Industrial production in June was up 1.2 per cent compared with June 2012 - its fastest year-on-year growth for around two and a half years.
Transport equipment makers gave the biggest boost to factory output, with a 5.3 per cent month-on-month increase. There was also a 3.1 per cent rise in the manufacture of electronic and optical products. All 13 manufacturing sub-sectors increased output from May - the first time since 1992.
But warmer temperatures saw people turn off the heating, knocking output from gas and electricity firms by 5.8% month on month.
Recent figures showed the economy expanded by 0.6 per cent overall in the second quarter, with production rising by the same percentage.
Samuel Tombs, economist at Capital Economics, said: "June's surge in industrial production was the most convincing sign yet that the sector is sharing in the recovery already underway in the rest of the economy.
"While industry will struggle to replicate June's strong growth, a gradual recovery in production now appears to be taking place."
Howard Archer, chief UK and European economist at IHS Global Insight, said it was another "very good news day for the UK economy", lifting hopes that the recovery is "broadening as well as deepening".
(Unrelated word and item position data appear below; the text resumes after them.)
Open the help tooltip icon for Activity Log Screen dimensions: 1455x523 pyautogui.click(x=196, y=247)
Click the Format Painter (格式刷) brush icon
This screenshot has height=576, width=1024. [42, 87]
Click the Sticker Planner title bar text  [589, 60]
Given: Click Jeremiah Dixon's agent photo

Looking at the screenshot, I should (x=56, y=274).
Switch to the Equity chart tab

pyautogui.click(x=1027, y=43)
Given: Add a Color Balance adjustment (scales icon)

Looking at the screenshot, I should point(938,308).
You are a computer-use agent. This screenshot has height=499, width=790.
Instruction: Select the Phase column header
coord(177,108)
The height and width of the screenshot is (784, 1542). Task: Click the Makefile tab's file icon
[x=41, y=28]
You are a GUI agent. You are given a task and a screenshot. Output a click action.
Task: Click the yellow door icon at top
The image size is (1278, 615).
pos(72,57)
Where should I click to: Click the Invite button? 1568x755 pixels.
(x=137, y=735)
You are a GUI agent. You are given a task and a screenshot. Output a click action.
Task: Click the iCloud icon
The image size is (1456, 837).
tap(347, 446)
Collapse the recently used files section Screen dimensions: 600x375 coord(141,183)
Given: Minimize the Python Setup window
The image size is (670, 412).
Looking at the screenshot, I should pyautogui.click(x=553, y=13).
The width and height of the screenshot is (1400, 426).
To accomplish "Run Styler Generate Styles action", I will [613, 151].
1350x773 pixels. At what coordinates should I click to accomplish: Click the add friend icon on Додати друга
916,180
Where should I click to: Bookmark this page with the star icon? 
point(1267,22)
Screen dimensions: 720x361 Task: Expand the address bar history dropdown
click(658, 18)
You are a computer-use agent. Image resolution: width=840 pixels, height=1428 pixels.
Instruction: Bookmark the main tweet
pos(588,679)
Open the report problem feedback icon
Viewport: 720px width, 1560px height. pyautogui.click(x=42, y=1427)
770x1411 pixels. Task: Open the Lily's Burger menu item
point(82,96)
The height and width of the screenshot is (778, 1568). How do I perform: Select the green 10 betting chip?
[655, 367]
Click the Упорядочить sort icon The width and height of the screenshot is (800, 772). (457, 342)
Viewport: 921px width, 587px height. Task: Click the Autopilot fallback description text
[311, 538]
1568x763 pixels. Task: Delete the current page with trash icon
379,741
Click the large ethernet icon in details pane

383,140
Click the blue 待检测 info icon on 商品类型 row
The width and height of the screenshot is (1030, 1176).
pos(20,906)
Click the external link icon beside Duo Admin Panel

Stronger-than-expected output from Britain's factories will ease pressure on the Bank of England to pump more money into the economy.
New Bank governor Mark Carney gives his first inflation report tomorrow and is expected to reveal plans for "forward guidance" on economic stimulus, including pinning future rate rises to economic milestones, such as unemployment figures.
ING Bank economist James Knightley said the data highlights the importance of tomorrow's announcement as the Bank "seeks to prevent market interest rates and sterling rising too high too quickly, thereby choking off the recovery story".